With this tutorial, I show how HTML code can be manipulated into a table based on location of text and formatting. This is important when pulling data on a regular basis. With the right approach, the web scraping and manipulation process can be automated through a loop.
Not all webpages can be conveniently scraped. For example: the statcast leaderboards on BaseballSavant. As shown below, the simple method that can be boiled down to a few lines of code does not seem to work.
suppressMessages(library(plyr))
suppressMessages(library(dplyr))
suppressMessages(library(xml2))
suppressMessages(library(rvest))
suppressMessages(library(RCurl))
suppressMessages(library(stringr))
suppressMessages(library(tidyr))
### Make link variable
url1 <- read.csv(url("https://baseballsavant.mlb.com/statcast_leaderboard?year=2018&abs=0&player_type=resp_batter_id"))
file1 <- read_html(url1)
## Error in UseMethod("read_xml"): no applicable method for 'read_xml' applied to an object of class "data.frame"
The error code shows that the error occurs after trying to read the file as html. Fortunately, we still have options.
One option would be to take the link that has been loaded into the variable url1 and extract the rows that contain the data. As a quick example, here’s a few rows of what might be extracted:
url1[5814:5820,]
## [1] {name:Kendrick, Howie attempts:124 max_hit_speed:109.6
## [4] min_hit_speed:42.3 avg_hit_speed:90.2 fbld:95.2
## [7] gb:86.6
## 7579 Levels: - -)} ... z={tablet:k(d+[Tablet|iPad
From here, we would begin the data manipulation process to turn this into a table.
Before I get too far into this method, I would like to note that manual extraction like this would likely require updating regularly, as webpages change over time. This eliminates the convenience of simply running an automated script, since copy + pasting the full table would arguably take a similar amount of time. For this reason, we look to another method.
Upon further inspection of the webpage’s HTML, we see that the entire table is on a row that starts with “var leaderboard_data” (CTRL+F, search for a player’s name). This makes data extraction much easier, as this will likely be the label of the table despite how the rest of the webpage changes over time.

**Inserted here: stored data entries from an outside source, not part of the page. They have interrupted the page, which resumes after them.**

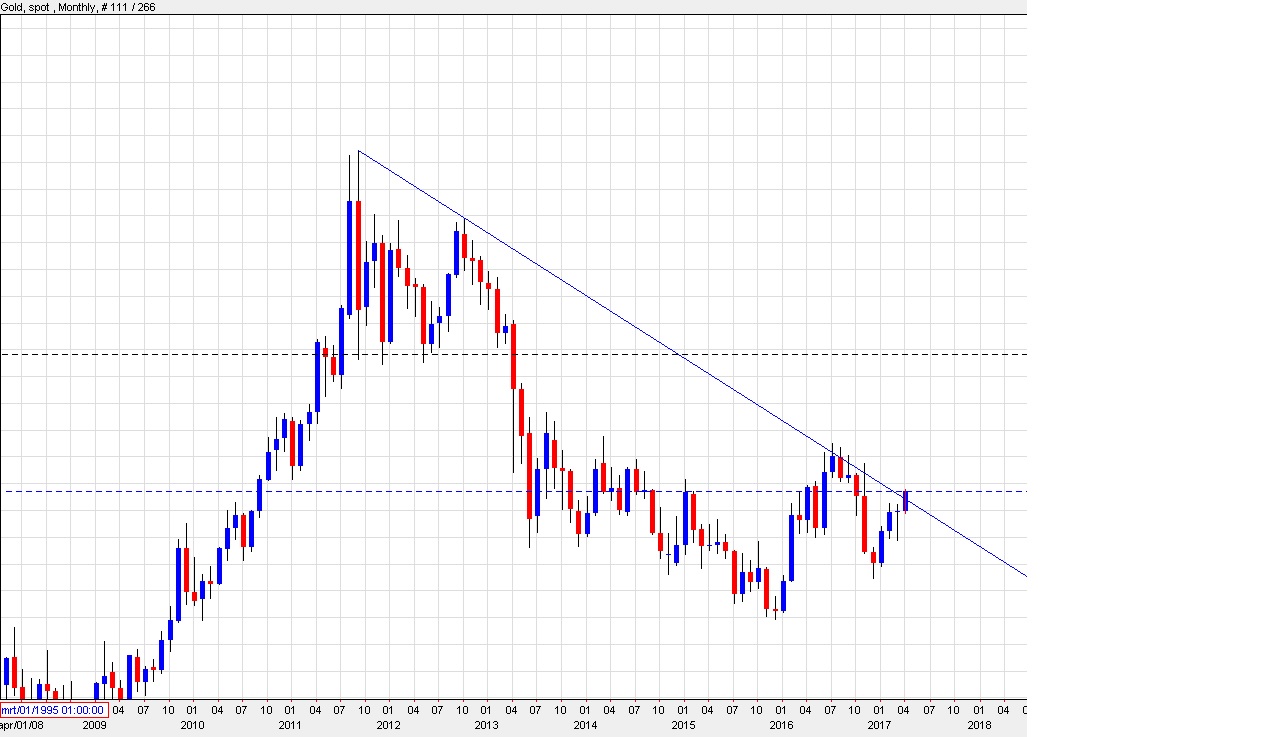This screenshot has height=737, width=1274.
Task: Click the 2012 year label on time axis
Action: (x=388, y=725)
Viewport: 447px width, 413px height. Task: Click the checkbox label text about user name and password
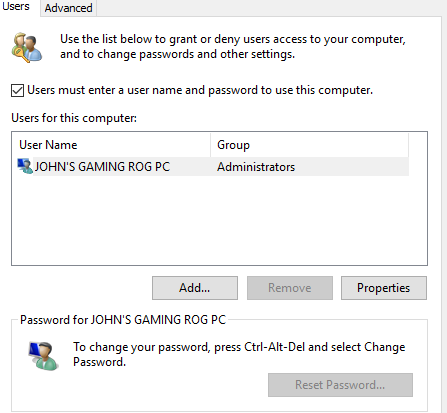coord(200,90)
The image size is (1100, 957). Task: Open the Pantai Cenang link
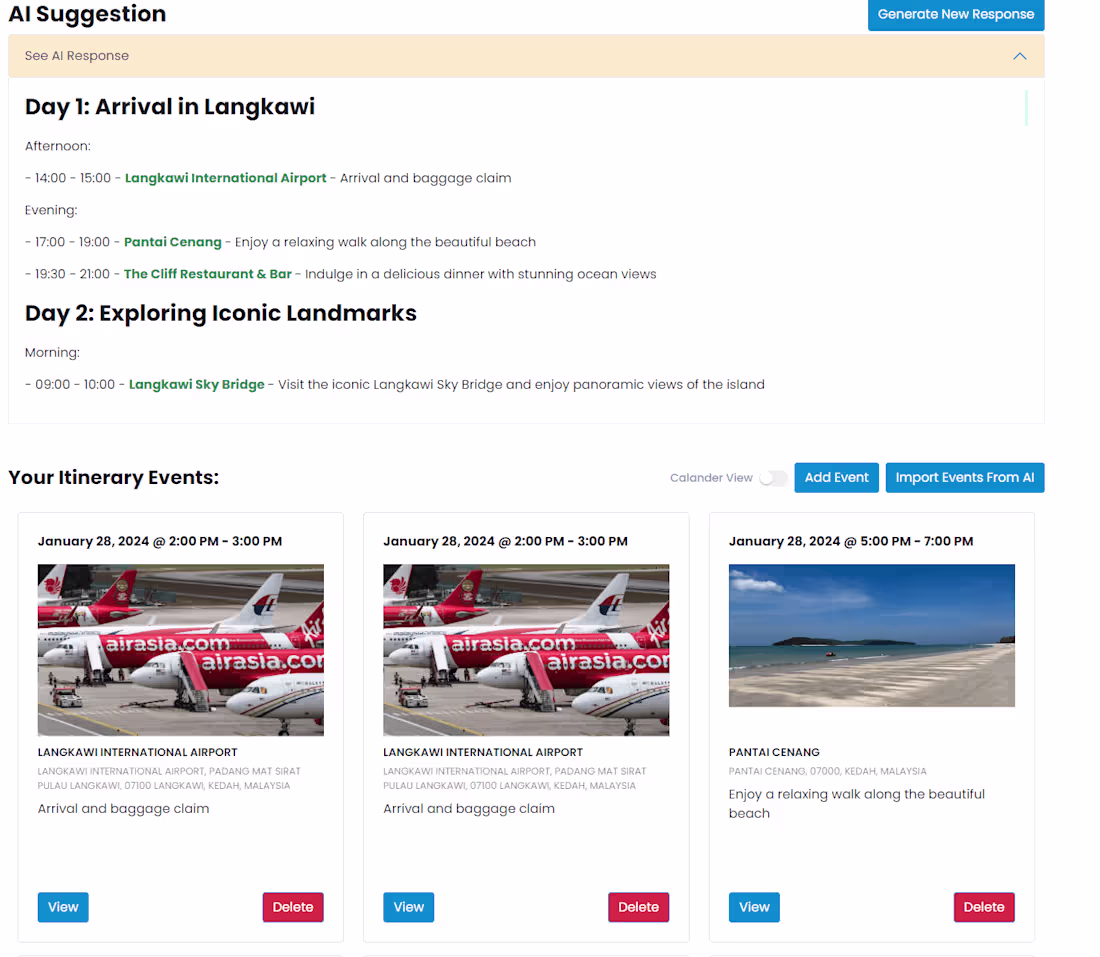172,241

Now we can use this to our advantage.
### Retrieve webpage
webpage <- getURL("https://baseballsavant.mlb.com/statcast_leaderboard?year=2018&abs=0&player_type=resp_batter_id")
### Read webpage to variable and close the connection
webpage <- readLines(tc <- textConnection(webpage)); close(tc)
### Grab line number that contains table based on label
linenum <- grep("var leaderboard_data", webpage)
# Remove "L" from number and convert to numeric
linenum <- as.numeric(gsub("L", "", linenum))
### Extract that line into a variable
sub <- webpage[linenum]
### Replace the square brackets and remove space at the end
sub2 <- sub(".+?\\[", "", sub)
sub2 <- trimws(sub2, which = "both")
names(sub2) <- "Col1"
This is where things start to get tricky. We have most of the data cleaned, but now we’re stuck with the variables in a crazy format. The split function can help by splitting the data into rows. Looking at the data, we can see that each player is preceded by the text “name”. For the sake of brevity, I will just show a small portion and follow up by splitting the data.
glimpse(sub2)
## Named chr "{\"name\":\"Stanton, Giancarlo\",\"attempts\":\"341\",\"max_hit_speed\":\"121.7\",\"min_hit_speed\":\"35.0\",\""| __truncated__
## - attr(*, "names")= chr "Col1"
### Split into new rows based on name
splitdf <- str_split(sub2, "name")
splitdf <- str_split(unlist(splitdf), ",")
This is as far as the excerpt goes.